RECORDS SUPPLIED =
══════════

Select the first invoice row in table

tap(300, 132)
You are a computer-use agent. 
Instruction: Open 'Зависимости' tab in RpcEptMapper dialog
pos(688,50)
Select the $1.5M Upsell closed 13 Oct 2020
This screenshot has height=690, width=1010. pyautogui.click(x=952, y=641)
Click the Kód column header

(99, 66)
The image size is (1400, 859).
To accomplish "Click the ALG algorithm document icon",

══════════

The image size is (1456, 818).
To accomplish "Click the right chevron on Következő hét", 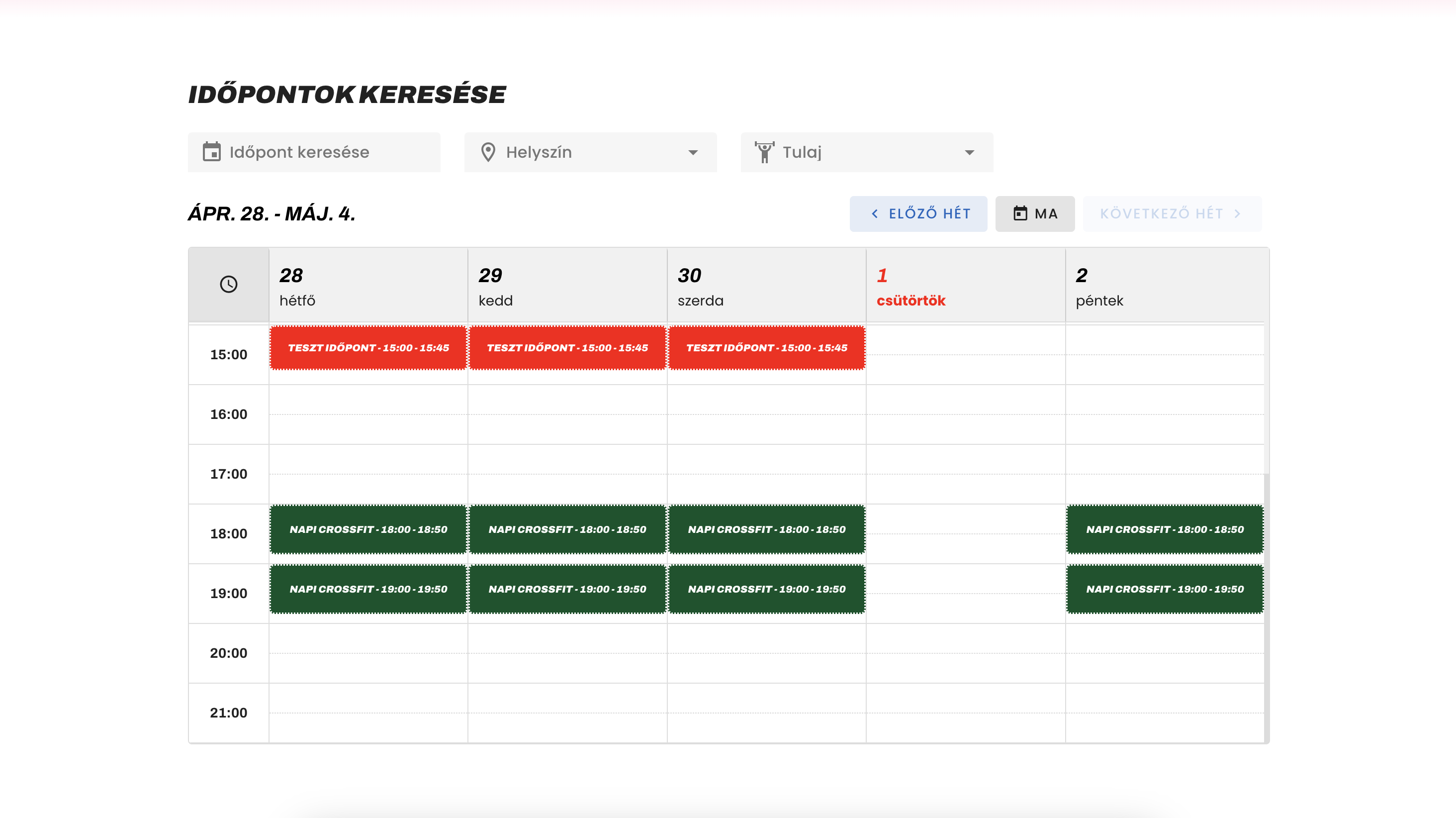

══════════

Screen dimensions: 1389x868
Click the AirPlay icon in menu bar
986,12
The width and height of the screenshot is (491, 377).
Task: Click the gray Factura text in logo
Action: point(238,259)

══════════

THE EXERCISE = Rewrite the records from the line with "Screen dimensions: 1389x868" to the line with "Action: point(238,259)", replacing "menu bar" with "toolbar" and leaving everything else the same.

ANSWER =
Screen dimensions: 1389x868
Click the AirPlay icon in toolbar
986,12
The width and height of the screenshot is (491, 377).
Task: Click the gray Factura text in logo
Action: point(238,259)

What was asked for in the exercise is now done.